Monday, August 29, 2011

Burlington | Don't miss: 'Quiet Vermont life elusive for newspaper heiress after sensational murder'

From Mike Donoghue's nicely-written story yesterday in Vermont's Burlington Free Press:

When Victoria Scripps-Carmody was 3 years old, the newspaper family heiress witnessed her father kill her mother with a claw hammer as she slept in their Bronxville, N.Y., mansion on New Year’s Eve 1993.

Her father drove his BMW to the Tappan Zee Bridge and took his own life by jumping off into the icy water of the Hudson River.
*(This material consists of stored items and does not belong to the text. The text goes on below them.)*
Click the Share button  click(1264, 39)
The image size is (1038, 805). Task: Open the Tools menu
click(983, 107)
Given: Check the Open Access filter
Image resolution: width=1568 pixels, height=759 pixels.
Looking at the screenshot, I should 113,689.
The case generated enormous headlines in New York City, and inspired a made-for-TV movie. Then, in a bizarre copy-cat suicide years later, her older sister killed herself the very same way, right down to the make of her automobile. She left a note to Scripps-Carmody, bearing a haunting message.
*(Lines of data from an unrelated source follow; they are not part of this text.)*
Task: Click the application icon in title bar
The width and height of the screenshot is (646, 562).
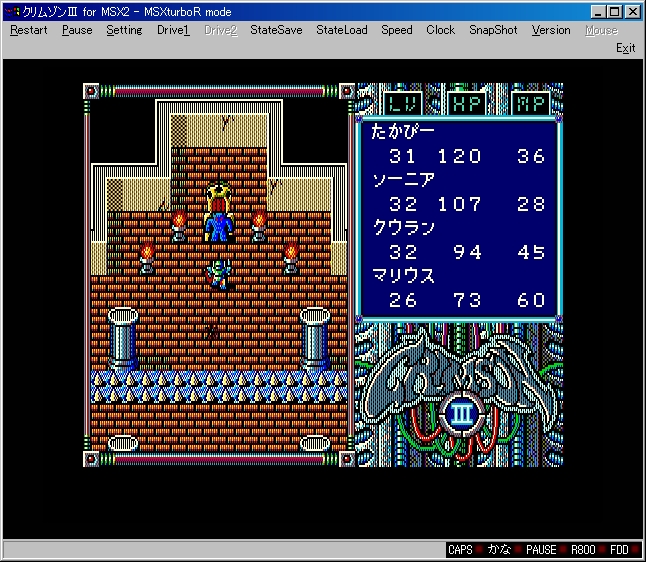Action: (x=12, y=11)
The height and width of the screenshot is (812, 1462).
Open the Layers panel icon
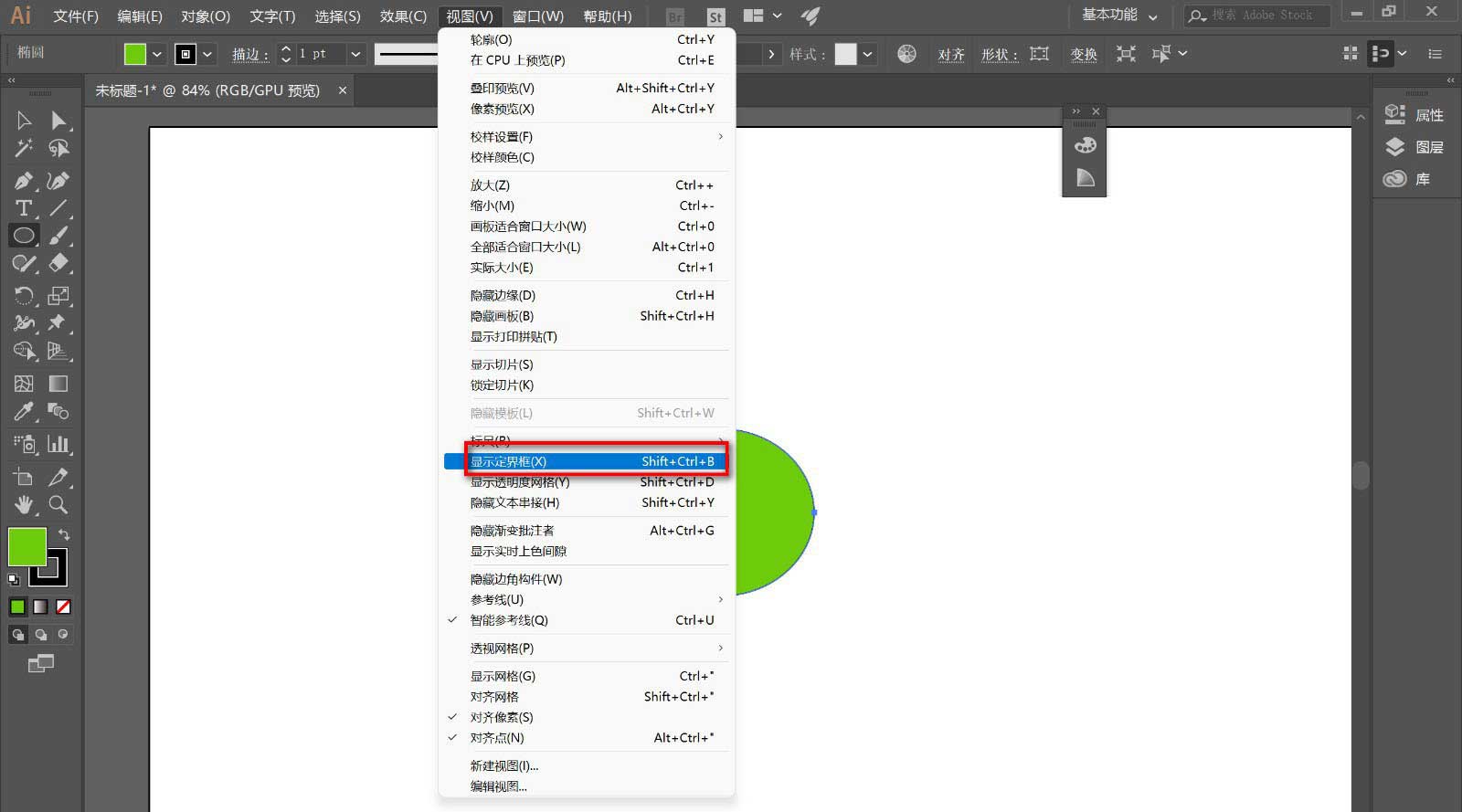pyautogui.click(x=1414, y=147)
Now, Scripps-Carmody, 21, of Burlington, is accused of having 193 bags of heroin tucked away in her 2006 BMW when it was pulled over in Brattleboro, Vt., on Aug. 10. She told a detective she had a six-bag-a-day heroin habit that she needed to feed.
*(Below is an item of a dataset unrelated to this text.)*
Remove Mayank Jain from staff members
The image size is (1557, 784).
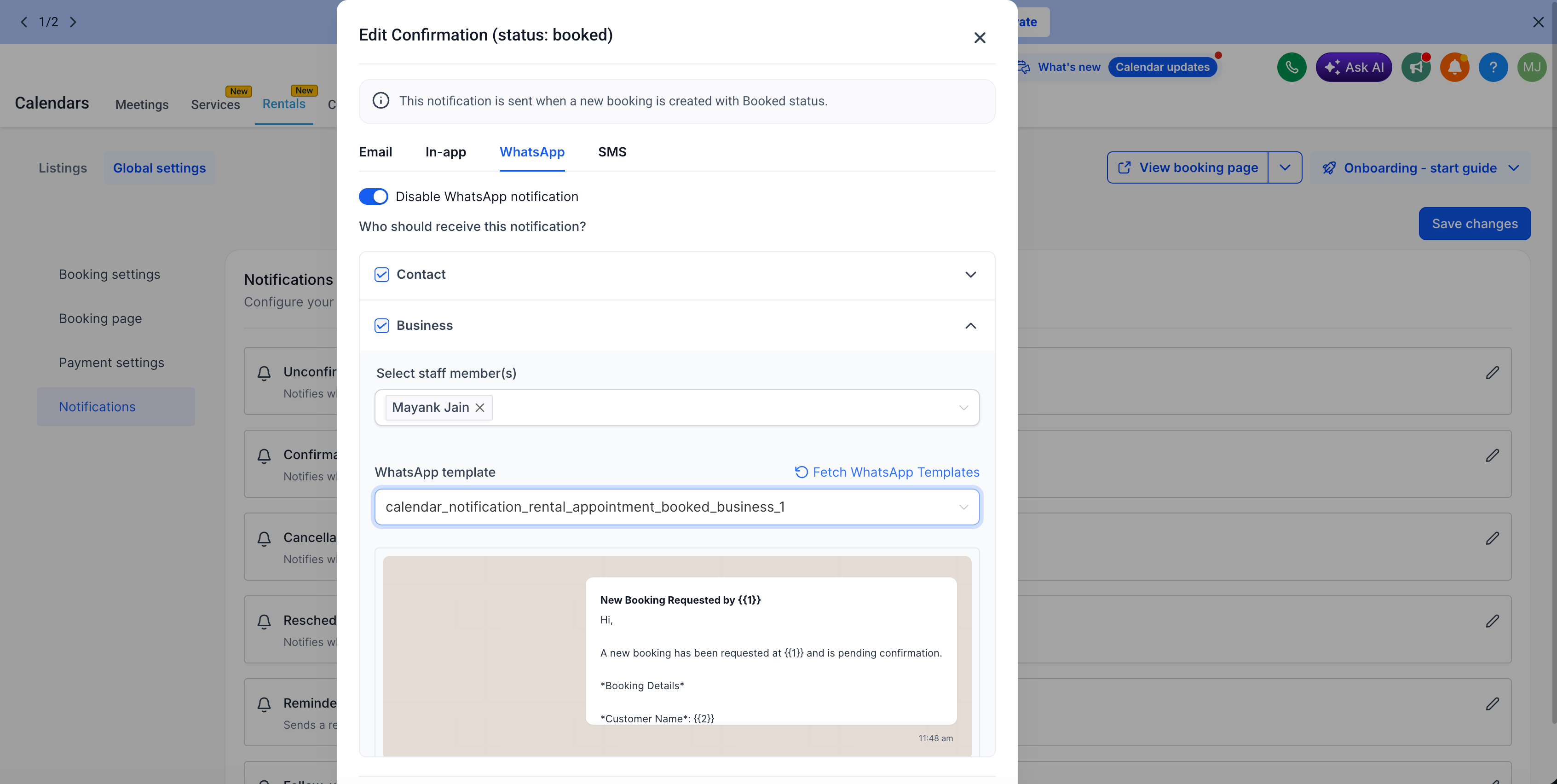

How Scripps-Carmody went from orphaned heiress of an E.W. Scripps fortune to a young woman with a $120-a-day heroin addiction is a tale of good intentions gone bad, and the ripple effects of a long-ago family tragedy -- all set against the famously peaceful Vermont landscape.

Read Donoghue's full account here.

Related: The Free Press' weekday circulation is 32,089, and 40, 482 Sundays, according to ABC's lookup database.

6 comments:

  1. Wow. And I thought my life was shitty.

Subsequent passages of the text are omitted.